LinuxLists.cc - Re: [PATCH 1/2] kill-the-bkl/reiserfs: acquire the inode mutex safely

2009-06-05 18:28:43

Subject: Re: [PATCH 1/2] kill-the-bkl/reiserfs: acquire the inode mutex safely

-----BEGIN PGP SIGNED MESSAGE-----
Hash: SHA1

Trenton D. Adams wrote:
> On Sat, May 16, 2009 at 12:02 PM, Frederic Weisbecker
> <[email protected]> wrote:
>> While searching a pathname, an inode mutex can be acquired
>> in do_lookup() which calls reiserfs_lookup() which in turn
>> acquires the write lock.
>>
>> On the other side reiserfs_fill_super() can acquire the write_lock
>> and then call reiserfs_lookup_privroot() which can acquire an
>> inode mutex (the root of the mount point).
>>
>> So we theoretically risk an AB - BA lock inversion that could lead
>> to a deadlock.
>>
>> As for other lock dependencies found since the bkl to mutex
>> conversion, the fix is to use reiserfs_mutex_lock_safe() which
>> drops the lock dependency to the write lock.
• • •
Answer these questions from the reiserfs patch thread above:
(a) Which function, called by do_lookup(), acquires the write lock?
(b) Which function can reiserfs_fill_super() call that may acquire an inode mutex?
(c) Which function does the fix use to drop the lock dependency to the write lock?
• • •
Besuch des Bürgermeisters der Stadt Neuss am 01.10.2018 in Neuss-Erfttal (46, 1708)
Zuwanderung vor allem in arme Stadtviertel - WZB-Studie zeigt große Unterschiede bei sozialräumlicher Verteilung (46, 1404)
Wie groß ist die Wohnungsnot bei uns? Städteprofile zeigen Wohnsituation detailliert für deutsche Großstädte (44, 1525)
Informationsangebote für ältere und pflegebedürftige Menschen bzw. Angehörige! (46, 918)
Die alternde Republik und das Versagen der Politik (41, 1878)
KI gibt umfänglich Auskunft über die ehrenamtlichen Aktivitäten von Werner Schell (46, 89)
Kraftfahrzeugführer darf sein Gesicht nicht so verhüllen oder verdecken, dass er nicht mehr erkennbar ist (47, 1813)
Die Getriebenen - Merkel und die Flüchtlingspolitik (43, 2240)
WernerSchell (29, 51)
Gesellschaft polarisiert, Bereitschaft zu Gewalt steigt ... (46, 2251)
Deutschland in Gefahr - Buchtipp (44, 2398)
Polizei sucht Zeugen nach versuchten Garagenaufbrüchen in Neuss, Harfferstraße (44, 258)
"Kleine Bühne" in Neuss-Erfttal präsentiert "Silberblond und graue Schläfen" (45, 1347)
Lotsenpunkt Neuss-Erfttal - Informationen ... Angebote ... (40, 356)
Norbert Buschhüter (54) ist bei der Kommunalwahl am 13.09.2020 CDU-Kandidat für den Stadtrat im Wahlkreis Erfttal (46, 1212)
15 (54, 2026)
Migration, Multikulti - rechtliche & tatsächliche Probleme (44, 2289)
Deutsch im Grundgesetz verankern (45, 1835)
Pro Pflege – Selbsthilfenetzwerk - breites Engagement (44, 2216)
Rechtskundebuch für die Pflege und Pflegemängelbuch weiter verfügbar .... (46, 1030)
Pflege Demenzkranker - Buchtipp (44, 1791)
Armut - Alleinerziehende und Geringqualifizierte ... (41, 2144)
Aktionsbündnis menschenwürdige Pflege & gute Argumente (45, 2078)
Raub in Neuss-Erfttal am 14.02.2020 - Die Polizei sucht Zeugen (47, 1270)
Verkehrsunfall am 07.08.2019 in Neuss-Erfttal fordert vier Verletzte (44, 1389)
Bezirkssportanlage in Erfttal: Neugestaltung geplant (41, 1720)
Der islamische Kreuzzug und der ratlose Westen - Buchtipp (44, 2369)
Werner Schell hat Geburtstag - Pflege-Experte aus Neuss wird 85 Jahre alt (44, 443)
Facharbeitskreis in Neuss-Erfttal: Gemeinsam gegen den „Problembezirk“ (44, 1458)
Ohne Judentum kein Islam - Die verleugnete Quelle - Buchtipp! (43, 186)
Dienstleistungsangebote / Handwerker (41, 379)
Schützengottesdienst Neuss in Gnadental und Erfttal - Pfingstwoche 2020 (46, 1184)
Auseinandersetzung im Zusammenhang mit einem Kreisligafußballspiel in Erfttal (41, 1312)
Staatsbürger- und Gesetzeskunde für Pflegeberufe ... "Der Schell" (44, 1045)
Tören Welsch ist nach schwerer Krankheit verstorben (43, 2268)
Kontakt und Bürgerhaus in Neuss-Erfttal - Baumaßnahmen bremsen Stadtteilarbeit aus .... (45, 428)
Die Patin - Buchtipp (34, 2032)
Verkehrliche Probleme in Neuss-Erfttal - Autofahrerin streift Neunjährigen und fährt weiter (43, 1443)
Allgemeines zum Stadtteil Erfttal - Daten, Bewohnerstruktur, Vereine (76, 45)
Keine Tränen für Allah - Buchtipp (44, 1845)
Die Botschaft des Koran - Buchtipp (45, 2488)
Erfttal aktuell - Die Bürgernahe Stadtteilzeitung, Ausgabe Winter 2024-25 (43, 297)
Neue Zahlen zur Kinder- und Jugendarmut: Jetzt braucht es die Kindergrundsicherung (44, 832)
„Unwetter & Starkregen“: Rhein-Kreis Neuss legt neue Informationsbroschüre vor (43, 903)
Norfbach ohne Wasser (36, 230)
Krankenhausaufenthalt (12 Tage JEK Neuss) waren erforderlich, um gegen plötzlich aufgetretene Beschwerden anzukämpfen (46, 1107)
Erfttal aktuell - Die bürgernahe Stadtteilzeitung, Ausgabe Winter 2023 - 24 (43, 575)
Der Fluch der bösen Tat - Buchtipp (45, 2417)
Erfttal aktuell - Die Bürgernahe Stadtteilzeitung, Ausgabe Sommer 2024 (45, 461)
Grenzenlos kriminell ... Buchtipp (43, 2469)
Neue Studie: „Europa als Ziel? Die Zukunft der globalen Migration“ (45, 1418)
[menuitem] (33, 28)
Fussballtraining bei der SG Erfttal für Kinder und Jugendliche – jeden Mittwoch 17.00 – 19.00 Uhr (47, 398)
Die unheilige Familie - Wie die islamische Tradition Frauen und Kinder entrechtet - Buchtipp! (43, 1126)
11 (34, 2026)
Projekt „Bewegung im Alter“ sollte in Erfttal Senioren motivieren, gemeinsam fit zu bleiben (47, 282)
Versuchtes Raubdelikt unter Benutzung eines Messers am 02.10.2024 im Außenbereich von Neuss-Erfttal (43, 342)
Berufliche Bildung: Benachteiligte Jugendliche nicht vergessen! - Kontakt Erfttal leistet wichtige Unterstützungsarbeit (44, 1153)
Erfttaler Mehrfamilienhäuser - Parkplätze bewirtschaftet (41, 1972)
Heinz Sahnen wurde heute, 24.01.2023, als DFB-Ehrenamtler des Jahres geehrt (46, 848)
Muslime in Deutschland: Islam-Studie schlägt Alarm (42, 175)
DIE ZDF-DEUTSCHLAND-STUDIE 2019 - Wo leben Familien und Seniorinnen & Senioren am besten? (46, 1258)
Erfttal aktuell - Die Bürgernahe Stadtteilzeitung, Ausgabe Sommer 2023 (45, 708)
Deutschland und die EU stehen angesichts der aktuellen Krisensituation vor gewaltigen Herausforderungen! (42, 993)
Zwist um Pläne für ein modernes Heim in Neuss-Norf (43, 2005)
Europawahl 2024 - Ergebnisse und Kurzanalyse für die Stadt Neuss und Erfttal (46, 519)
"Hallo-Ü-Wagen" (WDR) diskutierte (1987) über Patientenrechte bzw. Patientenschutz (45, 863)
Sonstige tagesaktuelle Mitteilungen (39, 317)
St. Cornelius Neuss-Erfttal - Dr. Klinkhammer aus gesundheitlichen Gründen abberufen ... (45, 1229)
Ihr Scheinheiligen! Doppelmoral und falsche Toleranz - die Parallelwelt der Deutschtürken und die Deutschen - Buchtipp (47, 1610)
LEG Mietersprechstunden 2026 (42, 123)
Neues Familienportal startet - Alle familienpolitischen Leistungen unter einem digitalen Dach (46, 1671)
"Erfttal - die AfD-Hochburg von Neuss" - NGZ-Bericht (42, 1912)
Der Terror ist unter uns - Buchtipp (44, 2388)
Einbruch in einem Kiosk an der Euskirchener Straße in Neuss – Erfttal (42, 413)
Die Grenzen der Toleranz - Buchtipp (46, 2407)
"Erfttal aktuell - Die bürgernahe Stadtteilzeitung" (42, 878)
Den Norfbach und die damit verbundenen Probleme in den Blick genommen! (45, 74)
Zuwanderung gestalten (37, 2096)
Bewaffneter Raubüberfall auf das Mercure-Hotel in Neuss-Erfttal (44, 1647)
• • •
ANSWER FOR THIS EXERCISE:
(a) reiserfs_lookup()
(b) reiserfs_lookup_privroot()
(c) reiserfs_mutex_lock_safe()